カルビー、ポテトチップス「食感だけで10種」の裏側 北海道で見た、独自開発品種「ぽろしり」も凄かった
北海道の畑は広大だ。農家一戸あたりの栽培面積は、日本の他の地域の平均と比べれば約10倍。まさに桁違いという言葉がふさわしい。
ジャガイモ専用の収穫機に選別機、輸送用のトレーラーまですべてがビッグサイズ。これらがフル稼働し、満載のジャガイモが次から次へと貯蔵施設に集まってくる。7棟ある貯蔵庫の容量は約4万トン。貯蔵室は全42室あり、1室の容量はコンテナで750トン、バラ積みで1500トンにもなる。最盛期には1日で2000トンを受け入れる日もあるそうだ。

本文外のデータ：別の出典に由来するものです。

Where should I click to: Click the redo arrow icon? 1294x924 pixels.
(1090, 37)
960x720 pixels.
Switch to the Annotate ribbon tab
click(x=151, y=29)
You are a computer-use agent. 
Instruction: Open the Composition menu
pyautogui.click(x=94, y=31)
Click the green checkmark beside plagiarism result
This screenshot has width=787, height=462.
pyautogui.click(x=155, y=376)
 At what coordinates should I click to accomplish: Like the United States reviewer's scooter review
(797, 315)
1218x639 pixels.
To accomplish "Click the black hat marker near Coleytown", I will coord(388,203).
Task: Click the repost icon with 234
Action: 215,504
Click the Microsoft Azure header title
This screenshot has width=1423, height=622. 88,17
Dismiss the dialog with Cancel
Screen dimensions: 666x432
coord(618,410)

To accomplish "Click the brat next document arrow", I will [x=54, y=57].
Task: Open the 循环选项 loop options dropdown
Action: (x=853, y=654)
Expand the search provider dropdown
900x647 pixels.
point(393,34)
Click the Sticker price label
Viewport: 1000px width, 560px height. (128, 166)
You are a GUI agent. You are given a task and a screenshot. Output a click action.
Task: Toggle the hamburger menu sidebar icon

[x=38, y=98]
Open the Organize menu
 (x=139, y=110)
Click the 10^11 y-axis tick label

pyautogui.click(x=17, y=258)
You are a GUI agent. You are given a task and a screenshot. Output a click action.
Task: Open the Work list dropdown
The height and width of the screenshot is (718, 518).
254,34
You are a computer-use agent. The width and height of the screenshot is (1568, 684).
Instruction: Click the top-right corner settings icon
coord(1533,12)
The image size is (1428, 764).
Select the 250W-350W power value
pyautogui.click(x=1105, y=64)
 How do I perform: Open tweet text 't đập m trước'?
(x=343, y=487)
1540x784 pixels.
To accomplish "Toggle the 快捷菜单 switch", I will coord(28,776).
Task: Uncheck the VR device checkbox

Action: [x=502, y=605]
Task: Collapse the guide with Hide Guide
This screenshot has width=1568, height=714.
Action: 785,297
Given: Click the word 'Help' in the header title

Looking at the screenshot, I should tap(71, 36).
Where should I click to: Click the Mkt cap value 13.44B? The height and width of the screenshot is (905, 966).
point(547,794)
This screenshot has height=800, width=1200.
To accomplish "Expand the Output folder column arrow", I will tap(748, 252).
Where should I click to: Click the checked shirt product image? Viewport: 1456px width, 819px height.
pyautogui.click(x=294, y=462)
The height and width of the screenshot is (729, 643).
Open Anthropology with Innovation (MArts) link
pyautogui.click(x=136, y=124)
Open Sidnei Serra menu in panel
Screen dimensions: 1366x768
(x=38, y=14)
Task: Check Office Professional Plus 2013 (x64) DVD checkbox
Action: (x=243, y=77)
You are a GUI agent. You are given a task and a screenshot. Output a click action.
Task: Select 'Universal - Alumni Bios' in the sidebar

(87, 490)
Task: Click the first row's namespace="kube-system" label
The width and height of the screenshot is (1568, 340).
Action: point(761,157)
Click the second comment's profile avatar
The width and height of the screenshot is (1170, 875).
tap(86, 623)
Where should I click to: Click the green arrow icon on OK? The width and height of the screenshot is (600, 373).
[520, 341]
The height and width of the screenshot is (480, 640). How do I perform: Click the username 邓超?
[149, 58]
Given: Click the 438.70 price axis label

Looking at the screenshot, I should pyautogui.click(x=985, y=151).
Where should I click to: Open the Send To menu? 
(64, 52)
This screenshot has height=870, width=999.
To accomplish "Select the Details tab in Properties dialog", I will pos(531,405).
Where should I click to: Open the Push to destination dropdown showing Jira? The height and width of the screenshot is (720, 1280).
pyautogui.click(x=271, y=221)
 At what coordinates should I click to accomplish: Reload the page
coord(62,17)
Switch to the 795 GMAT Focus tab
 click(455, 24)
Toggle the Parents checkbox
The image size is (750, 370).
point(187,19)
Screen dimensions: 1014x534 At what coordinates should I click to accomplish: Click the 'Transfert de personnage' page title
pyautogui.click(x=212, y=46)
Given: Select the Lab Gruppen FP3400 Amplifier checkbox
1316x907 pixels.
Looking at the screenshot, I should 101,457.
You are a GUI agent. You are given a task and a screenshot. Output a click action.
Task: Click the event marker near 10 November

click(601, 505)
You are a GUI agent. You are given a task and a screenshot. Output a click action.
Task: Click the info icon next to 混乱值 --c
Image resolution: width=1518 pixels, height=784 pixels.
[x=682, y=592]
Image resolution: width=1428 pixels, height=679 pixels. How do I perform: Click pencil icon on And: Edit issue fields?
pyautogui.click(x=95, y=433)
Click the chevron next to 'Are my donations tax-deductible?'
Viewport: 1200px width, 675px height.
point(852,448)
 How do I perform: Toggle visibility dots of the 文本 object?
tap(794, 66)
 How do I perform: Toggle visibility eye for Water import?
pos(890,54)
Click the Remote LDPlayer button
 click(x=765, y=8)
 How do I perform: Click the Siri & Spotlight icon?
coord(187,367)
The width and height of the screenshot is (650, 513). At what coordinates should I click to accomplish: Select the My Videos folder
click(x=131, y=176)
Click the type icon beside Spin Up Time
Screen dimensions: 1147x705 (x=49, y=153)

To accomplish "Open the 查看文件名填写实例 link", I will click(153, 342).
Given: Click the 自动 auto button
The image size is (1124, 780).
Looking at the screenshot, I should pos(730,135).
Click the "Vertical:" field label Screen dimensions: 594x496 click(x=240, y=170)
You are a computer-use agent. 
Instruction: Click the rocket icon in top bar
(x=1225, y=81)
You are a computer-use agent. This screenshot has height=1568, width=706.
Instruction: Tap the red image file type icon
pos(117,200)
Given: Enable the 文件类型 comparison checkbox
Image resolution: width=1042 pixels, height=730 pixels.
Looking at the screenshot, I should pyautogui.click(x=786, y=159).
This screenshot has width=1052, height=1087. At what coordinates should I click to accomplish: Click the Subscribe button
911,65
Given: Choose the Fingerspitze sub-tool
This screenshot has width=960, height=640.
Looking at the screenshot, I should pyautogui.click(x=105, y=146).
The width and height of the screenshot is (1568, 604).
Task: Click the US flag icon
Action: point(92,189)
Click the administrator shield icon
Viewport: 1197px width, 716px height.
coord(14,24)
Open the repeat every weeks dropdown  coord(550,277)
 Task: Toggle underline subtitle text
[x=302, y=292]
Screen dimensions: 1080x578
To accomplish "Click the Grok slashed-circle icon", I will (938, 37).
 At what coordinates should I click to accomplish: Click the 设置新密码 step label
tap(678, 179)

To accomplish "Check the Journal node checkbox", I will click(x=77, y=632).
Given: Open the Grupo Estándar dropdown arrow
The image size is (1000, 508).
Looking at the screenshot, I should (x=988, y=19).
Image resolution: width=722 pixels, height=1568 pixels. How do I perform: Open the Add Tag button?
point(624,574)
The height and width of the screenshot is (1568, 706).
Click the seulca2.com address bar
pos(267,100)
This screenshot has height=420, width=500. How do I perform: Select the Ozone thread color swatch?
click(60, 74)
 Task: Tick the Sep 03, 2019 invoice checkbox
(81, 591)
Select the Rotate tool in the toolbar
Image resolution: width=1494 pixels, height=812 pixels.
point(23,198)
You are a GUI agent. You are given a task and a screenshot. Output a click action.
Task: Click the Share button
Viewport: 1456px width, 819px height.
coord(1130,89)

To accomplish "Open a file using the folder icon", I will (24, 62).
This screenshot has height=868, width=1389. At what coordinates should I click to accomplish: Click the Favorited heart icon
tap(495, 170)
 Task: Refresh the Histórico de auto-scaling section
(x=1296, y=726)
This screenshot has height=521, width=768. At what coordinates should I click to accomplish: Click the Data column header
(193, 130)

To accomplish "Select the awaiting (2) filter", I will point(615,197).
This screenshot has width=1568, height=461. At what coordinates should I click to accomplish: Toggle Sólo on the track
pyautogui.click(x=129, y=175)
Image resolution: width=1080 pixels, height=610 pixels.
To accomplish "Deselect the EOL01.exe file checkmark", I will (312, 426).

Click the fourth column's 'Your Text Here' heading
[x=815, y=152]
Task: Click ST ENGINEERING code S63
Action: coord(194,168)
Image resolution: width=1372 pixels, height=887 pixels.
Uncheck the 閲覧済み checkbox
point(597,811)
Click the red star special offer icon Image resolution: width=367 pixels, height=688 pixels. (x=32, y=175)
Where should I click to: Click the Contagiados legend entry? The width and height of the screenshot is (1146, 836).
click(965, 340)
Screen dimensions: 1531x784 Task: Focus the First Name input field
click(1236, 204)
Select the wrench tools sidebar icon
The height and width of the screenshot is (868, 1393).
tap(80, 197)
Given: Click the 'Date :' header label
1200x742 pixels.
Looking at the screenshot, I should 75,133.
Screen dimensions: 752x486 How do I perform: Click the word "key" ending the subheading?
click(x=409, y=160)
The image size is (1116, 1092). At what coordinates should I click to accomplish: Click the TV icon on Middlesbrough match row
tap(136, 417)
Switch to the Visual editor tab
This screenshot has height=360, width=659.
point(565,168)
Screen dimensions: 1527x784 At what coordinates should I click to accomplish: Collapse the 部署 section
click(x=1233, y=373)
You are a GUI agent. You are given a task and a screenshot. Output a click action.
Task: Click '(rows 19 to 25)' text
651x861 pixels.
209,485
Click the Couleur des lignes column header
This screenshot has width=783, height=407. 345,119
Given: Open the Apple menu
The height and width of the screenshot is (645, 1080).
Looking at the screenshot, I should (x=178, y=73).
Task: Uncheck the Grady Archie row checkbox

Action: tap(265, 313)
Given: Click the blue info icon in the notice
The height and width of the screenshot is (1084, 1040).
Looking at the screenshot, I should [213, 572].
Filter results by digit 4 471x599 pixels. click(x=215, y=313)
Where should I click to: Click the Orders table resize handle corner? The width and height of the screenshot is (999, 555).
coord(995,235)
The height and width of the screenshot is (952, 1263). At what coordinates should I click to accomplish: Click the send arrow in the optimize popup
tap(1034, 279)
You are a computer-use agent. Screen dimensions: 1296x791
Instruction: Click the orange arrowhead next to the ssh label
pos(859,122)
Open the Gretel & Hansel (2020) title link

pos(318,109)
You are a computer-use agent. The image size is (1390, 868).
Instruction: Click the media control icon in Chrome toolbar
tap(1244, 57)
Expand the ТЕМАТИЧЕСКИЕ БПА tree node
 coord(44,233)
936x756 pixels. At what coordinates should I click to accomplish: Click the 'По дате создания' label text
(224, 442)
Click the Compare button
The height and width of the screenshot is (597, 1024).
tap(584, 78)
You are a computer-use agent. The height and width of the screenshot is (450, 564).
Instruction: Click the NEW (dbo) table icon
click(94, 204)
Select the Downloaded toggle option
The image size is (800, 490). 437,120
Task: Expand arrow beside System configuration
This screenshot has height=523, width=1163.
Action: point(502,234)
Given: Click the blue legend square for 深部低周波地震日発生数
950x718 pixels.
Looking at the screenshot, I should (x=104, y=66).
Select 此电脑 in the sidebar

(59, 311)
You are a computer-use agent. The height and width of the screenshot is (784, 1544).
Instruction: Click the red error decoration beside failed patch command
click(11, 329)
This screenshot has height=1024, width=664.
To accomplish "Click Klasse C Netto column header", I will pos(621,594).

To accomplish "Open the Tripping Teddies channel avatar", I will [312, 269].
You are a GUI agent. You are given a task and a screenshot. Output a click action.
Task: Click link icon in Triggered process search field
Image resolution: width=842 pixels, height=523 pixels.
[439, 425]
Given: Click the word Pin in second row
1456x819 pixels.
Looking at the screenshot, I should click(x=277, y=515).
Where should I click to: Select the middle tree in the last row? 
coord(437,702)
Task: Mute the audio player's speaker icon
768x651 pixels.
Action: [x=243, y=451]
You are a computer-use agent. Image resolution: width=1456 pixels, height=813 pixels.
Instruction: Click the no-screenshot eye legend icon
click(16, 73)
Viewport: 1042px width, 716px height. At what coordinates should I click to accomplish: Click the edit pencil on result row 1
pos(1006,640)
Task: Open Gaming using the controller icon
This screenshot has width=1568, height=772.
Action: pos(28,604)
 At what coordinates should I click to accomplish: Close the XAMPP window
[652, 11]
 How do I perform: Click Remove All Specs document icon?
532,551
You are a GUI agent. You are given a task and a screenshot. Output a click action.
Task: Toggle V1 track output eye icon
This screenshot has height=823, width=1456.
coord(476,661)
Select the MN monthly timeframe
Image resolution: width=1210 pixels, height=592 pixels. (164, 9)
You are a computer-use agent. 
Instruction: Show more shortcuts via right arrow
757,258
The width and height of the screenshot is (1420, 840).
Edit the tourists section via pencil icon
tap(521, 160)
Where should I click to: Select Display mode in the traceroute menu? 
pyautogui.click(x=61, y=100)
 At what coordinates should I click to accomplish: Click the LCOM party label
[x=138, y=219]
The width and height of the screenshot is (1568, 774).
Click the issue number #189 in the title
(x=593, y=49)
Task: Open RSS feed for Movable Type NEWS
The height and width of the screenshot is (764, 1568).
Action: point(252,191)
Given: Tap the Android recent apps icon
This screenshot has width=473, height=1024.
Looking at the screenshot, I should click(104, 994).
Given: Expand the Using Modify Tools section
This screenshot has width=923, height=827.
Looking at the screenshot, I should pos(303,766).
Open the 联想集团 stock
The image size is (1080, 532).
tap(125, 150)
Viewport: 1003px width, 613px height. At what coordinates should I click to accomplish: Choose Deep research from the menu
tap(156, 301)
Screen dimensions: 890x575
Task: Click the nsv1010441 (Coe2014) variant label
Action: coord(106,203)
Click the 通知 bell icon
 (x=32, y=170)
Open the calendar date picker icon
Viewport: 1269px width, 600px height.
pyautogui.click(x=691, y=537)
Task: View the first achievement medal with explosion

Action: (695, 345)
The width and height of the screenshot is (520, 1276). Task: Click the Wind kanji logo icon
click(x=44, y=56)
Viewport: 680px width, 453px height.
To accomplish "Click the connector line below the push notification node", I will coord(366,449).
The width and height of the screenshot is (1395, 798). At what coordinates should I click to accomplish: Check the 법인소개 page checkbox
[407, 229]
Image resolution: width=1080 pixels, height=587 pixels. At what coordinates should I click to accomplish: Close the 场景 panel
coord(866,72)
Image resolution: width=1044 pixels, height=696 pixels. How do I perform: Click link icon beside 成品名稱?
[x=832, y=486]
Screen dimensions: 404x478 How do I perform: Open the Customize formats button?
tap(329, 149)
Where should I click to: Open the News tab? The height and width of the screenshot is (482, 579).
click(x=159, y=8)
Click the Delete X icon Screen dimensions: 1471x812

カルビーポテトでは同規模の貯蔵庫を道内に約40棟保有しており、北海道産については翌年の6月までカルビー工場への出荷が続く。
ひそかに開発されていた逆張りの貯蔵技術
温度と湿度が完全制御されている貯蔵室は、バスケットボールコートよりも広い。これが天井近く約5メートルの高さまでジャガイモで満たされている。室内は常時暗黒。担当者は基本的にヘッドライトの明かりだけを頼りに作業する。これも緑化による芋の品質低下を防ぐためだ。
最近の冷蔵庫の野菜室には、葉物類の鮮度保持のためにLEDが点灯する機能がついている。冷蔵庫でジャガイモを保存する際には、家でも緑化を防ぐために新聞紙などで包んだほうがよい。
生のジャガイモは生きている。いくら温度と湿度をコントロールしても、芋自体の変化を止めることはできない。保存期間が長くなればなるほど、果肉は柔らかくなるし糖度は高まっていく。芽の伸びも止め切ることはできない。温度を下げれば芽は伸びにくくなるのだが、そうすると糖分が早く増してしまう。
糖度が高まれば甘みが増すのだから、悪い話ではないように感じる。だが、ポテトチップスにとって一定レベル以上の糖度は、焦げの原因になり、あのおいしそうな揚げ色に仕上げられなくなるのだ。
青果であれば甘いジャガイモは誰にでも歓迎されるため、実際に糖度を高める取り組みもされている。ところがポテトチップス用では、ひそかにまったく逆の貯蔵管理技術が開発されていた。